Task to complete
Work out how many lines of the data hold the string "label", and reply with that number alone.
· · · · ·
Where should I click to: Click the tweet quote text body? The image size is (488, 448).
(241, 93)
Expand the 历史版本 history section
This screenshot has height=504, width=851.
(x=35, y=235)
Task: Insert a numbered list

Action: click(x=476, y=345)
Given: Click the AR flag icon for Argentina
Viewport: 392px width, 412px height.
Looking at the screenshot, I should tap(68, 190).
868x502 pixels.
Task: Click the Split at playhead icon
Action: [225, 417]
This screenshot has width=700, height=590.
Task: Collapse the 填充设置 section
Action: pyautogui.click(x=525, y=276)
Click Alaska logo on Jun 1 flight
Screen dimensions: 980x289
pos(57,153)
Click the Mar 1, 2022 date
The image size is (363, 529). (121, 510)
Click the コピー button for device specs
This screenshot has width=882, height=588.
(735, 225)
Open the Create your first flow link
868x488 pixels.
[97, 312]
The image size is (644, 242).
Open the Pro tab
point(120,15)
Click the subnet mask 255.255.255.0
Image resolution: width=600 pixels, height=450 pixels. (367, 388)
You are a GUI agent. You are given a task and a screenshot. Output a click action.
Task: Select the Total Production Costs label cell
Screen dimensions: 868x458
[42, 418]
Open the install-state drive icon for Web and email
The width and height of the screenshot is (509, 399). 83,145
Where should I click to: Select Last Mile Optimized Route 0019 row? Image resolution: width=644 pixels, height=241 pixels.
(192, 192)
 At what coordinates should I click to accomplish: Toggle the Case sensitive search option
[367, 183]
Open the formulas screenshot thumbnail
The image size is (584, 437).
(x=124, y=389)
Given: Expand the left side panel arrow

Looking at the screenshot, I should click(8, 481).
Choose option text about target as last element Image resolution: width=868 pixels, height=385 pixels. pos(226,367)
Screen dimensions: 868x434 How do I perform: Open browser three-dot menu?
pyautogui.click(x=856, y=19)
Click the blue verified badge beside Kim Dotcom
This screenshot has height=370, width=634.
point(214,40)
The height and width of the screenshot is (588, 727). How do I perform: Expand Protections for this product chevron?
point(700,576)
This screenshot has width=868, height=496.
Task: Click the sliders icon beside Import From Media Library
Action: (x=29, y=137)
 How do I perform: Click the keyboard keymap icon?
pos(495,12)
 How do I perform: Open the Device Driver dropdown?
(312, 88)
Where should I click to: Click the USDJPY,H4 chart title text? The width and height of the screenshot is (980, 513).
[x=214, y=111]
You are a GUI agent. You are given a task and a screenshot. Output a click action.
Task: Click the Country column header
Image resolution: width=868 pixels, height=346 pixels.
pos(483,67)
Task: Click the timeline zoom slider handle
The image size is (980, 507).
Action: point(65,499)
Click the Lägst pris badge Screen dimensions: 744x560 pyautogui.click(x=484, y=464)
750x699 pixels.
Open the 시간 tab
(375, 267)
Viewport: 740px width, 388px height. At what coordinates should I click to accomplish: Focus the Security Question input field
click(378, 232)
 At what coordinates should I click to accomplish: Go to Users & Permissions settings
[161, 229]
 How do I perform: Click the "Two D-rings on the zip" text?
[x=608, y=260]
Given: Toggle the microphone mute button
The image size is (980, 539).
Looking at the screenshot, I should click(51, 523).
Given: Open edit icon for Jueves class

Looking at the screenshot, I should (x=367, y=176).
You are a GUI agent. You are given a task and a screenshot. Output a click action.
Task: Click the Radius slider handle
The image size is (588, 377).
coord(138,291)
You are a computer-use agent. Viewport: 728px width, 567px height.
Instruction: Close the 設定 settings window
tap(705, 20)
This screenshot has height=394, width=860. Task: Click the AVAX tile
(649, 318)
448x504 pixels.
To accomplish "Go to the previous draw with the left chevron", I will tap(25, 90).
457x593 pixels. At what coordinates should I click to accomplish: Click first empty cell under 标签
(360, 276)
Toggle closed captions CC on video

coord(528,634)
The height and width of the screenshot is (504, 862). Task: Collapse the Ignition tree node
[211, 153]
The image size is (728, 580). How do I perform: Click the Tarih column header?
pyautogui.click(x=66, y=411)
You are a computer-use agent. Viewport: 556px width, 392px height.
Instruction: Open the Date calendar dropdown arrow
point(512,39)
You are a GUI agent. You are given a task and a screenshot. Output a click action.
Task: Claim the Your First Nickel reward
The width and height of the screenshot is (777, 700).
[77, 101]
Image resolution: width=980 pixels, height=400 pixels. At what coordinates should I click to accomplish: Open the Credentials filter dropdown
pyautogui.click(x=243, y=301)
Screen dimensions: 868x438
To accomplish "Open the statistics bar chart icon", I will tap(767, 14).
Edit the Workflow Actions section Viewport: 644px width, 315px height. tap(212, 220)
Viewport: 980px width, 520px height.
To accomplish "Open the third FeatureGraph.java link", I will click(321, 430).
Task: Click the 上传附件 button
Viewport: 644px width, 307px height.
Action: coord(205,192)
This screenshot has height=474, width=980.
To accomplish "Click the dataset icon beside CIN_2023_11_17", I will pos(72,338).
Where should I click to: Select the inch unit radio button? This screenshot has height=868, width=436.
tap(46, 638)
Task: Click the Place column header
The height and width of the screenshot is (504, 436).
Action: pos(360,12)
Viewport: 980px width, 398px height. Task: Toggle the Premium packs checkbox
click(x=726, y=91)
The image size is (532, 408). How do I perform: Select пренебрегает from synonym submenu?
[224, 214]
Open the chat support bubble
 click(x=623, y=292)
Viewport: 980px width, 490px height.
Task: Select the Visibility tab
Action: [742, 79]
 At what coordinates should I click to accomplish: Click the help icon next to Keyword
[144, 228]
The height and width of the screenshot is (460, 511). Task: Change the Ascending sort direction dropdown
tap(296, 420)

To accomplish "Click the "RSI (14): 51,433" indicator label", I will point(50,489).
· · · · ·
Task output
2